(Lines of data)
- - - -

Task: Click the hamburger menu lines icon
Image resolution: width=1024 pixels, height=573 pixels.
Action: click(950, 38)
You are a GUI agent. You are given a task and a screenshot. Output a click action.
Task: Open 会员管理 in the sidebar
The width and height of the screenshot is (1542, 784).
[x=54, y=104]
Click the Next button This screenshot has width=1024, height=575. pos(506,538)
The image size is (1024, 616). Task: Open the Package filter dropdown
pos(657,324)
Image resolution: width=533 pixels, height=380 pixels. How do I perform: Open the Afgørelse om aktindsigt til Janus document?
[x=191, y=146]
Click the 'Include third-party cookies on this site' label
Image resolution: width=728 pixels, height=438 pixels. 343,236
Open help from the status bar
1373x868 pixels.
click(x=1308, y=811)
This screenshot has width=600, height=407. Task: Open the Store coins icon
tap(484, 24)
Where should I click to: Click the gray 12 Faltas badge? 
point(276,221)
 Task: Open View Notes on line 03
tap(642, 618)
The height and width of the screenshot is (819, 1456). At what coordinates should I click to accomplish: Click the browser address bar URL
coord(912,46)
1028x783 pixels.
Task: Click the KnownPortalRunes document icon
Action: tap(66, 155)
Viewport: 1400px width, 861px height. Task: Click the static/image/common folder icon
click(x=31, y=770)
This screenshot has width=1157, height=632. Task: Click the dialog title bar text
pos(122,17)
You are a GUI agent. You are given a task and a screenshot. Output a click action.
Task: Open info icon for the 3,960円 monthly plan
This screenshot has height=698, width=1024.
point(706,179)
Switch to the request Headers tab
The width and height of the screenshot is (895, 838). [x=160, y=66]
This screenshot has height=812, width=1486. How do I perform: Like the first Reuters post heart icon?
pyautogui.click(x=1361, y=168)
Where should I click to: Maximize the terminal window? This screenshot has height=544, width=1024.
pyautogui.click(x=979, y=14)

- - - -

- WHAT IS REQUIRED
Copy every one of the entries above exactly, line for line, with no changes.

- TASK RESULT
Task: Click the hamburger menu lines icon
Image resolution: width=1024 pixels, height=573 pixels.
Action: click(950, 38)
You are a GUI agent. You are given a task and a screenshot. Output a click action.
Task: Open 会员管理 in the sidebar
The width and height of the screenshot is (1542, 784).
[x=54, y=104]
Click the Next button This screenshot has width=1024, height=575. pos(506,538)
The image size is (1024, 616). Task: Open the Package filter dropdown
pos(657,324)
Image resolution: width=533 pixels, height=380 pixels. How do I perform: Open the Afgørelse om aktindsigt til Janus document?
[x=191, y=146]
Click the 'Include third-party cookies on this site' label
Image resolution: width=728 pixels, height=438 pixels. 343,236
Open help from the status bar
1373x868 pixels.
click(x=1308, y=811)
This screenshot has width=600, height=407. Task: Open the Store coins icon
tap(484, 24)
Where should I click to: Click the gray 12 Faltas badge? 
point(276,221)
 Task: Open View Notes on line 03
tap(642, 618)
The height and width of the screenshot is (819, 1456). At what coordinates should I click to accomplish: Click the browser address bar URL
coord(912,46)
1028x783 pixels.
Task: Click the KnownPortalRunes document icon
Action: tap(66, 155)
Viewport: 1400px width, 861px height. Task: Click the static/image/common folder icon
click(x=31, y=770)
This screenshot has width=1157, height=632. Task: Click the dialog title bar text
pos(122,17)
You are a GUI agent. You are given a task and a screenshot. Output a click action.
Task: Open info icon for the 3,960円 monthly plan
This screenshot has height=698, width=1024.
point(706,179)
Switch to the request Headers tab
The width and height of the screenshot is (895, 838). [x=160, y=66]
This screenshot has height=812, width=1486. How do I perform: Like the first Reuters post heart icon?
pyautogui.click(x=1361, y=168)
Where should I click to: Maximize the terminal window? This screenshot has height=544, width=1024.
pyautogui.click(x=979, y=14)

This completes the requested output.